Improving U.S.-China relations through “people-to-people contact” to reduce “the threat level” between the countries was the most significant part of Honolulu Mayor Peter Carlisle‘s two-week Asia tour, he told Civil Beat in an exclusive interview Tuesday.

Carlisle said a moment of clarity came when he met with a top government official in the Great Hall of the People in Tiananmen Square who spoke frankly about a disconnect between China and the United States.

“We had somebody who was essentially at the highest level of the Chinese government,” Carlisle said. “They very bluntly said, ‘You know, look, our governments don’t always see eye to eye.’ And there are a bunch of people in China who don’t believe that they should have anything to do with the United States.

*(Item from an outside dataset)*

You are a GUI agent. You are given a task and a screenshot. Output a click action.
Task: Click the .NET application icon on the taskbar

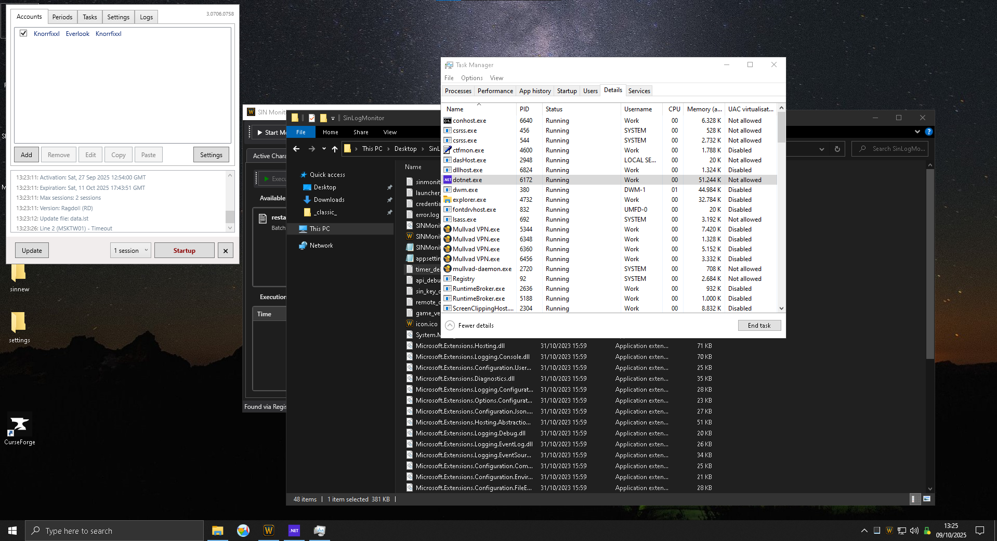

And there’s a bunch of people in the United States who don’t believe there’s anything we should have to do with China.”

Finding common ground, Carlisle said, isn’t necessarily up to government officials. He said governments must also promote relationships between the citizens of both countries.

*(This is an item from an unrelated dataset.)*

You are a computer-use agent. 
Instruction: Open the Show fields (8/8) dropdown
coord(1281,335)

“I mean, I’m not just talking about government,” Carlisle said. “Certainly, (meetings between) municipal governments are good. Sister city relationships are good. We exchange culture. We exchange educational opportunities. We exchange those soft things that really mean a lot. We bring the hula, they bring the acrobats.”

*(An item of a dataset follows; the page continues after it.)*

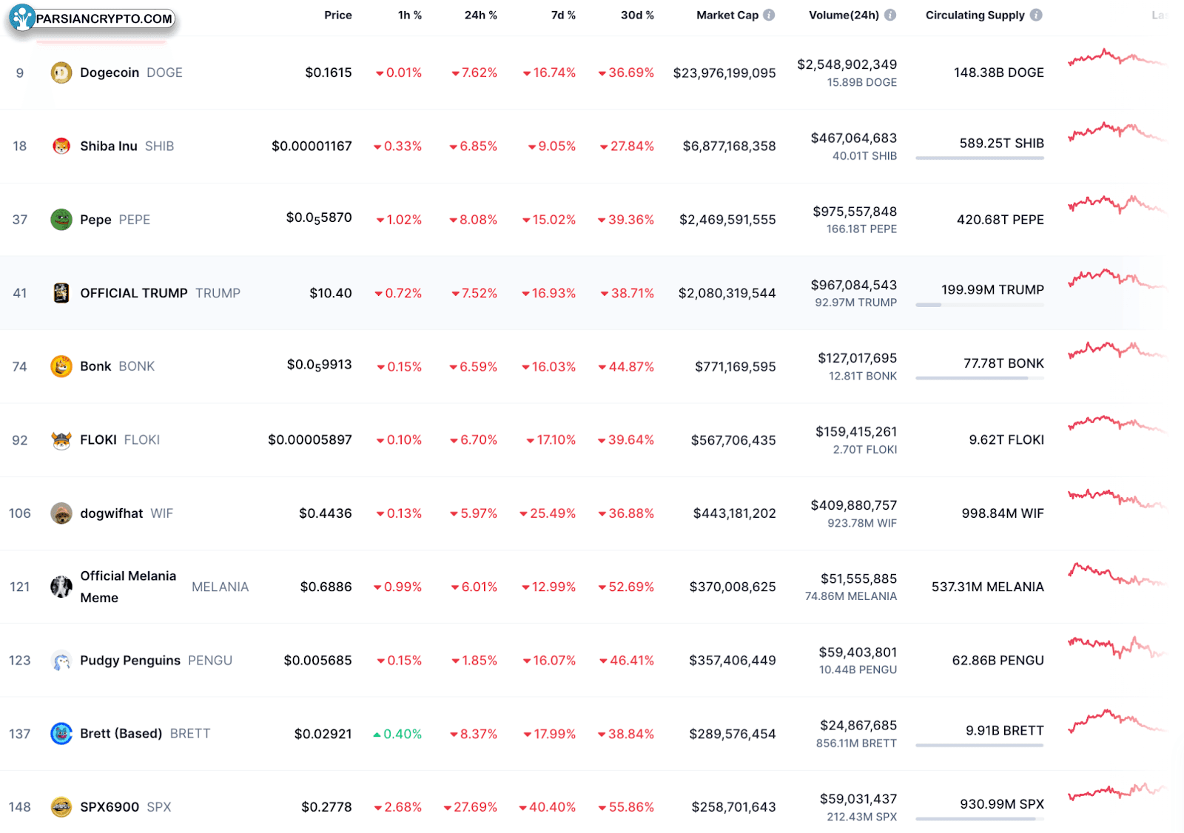Open the Official Melania Meme link

tap(128, 586)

Strengthening cross-cultural ties is also a way to open dialogue about more serious matters, Carlisle said.

“A view that’s very, very significant for us to take and follow up on is to make sure that we have people-to-people contact,” he said. “We still have the ability to communicate with those people who believe that if we have the Chinese people and the American people meeting each other, greeting each other, and becoming friends — which is very easy to do — the threat level between us goes down.”

During Carlisle’s two-week trip to China and Taiwan this month, he said he visited museums, attended a film festival and even had a 50-pound panda cub sit in his lap. But the official purpose of the trip, he said, was to strengthen “sister city” relations with the countries, as well as discuss tourism and other economic opportunities.

In Shanghai, the mayor said he promoted Honolulu as a prime location for filmmakers. He got new perspective on how rail could transform Honolulu from officials in charge of Taiwan’s high-speed train. The Asia trip came just weeks after Carlisle traveled to South Korea, and he said he’s now considering heading to Japan next.

“I’ve been to Korea, I’ve been to China and Taiwan,” Carlisle said. “In Japan, there is a sister city activity that I could go to, but it’s more that they need to have their friends show that they’re not afraid to go to Japan. It’s not definite but my thinking is that would be a good thing.”

While governments in South Korea, China and Taiwan paid for Carlisle and other city officials to visit in May and June, Carlisle said he wouldn’t accept such a gift for a trip to Japan.

“That I would do on our nut rather than imposing a financial burden on our friends who are already in trouble,” he said.